BEGIN Given records
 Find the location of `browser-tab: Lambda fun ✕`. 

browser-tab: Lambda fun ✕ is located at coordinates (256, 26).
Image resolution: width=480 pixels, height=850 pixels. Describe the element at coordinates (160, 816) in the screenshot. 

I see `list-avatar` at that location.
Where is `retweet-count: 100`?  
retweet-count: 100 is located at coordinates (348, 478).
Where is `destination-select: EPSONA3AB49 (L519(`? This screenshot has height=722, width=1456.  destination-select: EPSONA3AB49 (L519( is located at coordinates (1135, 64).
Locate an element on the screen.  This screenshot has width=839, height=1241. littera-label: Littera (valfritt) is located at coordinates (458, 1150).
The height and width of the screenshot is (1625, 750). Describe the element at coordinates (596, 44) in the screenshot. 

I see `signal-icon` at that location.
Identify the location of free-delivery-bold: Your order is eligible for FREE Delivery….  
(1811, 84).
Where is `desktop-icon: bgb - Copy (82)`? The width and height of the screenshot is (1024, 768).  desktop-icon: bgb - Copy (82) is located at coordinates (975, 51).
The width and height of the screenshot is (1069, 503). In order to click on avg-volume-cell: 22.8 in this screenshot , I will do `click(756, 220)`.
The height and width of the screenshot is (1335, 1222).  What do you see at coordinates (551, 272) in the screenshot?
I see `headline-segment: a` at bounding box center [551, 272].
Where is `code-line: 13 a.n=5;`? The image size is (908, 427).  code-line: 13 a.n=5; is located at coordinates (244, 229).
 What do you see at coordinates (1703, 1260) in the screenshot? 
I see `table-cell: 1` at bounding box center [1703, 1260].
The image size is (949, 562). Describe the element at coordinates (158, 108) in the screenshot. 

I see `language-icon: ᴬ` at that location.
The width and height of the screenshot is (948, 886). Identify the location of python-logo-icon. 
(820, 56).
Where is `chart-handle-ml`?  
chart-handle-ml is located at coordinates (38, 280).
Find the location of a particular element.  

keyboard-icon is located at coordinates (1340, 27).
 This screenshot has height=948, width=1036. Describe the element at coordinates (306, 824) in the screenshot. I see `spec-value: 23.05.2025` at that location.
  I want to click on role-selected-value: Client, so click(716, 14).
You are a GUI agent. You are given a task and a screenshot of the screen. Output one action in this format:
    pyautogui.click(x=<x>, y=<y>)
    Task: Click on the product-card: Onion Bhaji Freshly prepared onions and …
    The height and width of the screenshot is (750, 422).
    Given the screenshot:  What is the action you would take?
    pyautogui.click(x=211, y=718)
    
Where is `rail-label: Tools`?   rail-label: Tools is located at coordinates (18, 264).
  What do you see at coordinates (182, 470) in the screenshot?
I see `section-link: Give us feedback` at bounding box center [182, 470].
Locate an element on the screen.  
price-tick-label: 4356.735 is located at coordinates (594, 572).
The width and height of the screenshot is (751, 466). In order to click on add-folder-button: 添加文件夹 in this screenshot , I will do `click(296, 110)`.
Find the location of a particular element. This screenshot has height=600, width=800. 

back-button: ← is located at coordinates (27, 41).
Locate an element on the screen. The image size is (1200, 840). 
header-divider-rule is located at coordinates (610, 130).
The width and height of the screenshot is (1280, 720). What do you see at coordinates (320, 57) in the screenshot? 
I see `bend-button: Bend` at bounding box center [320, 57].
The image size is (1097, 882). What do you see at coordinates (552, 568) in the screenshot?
END Given records
* What you need to do:
Report every line above that contains the word "particular".

* Completed exercise:
Find the location of a particular element.  
Find the location of a particular element. This screenshot has height=600, width=800. 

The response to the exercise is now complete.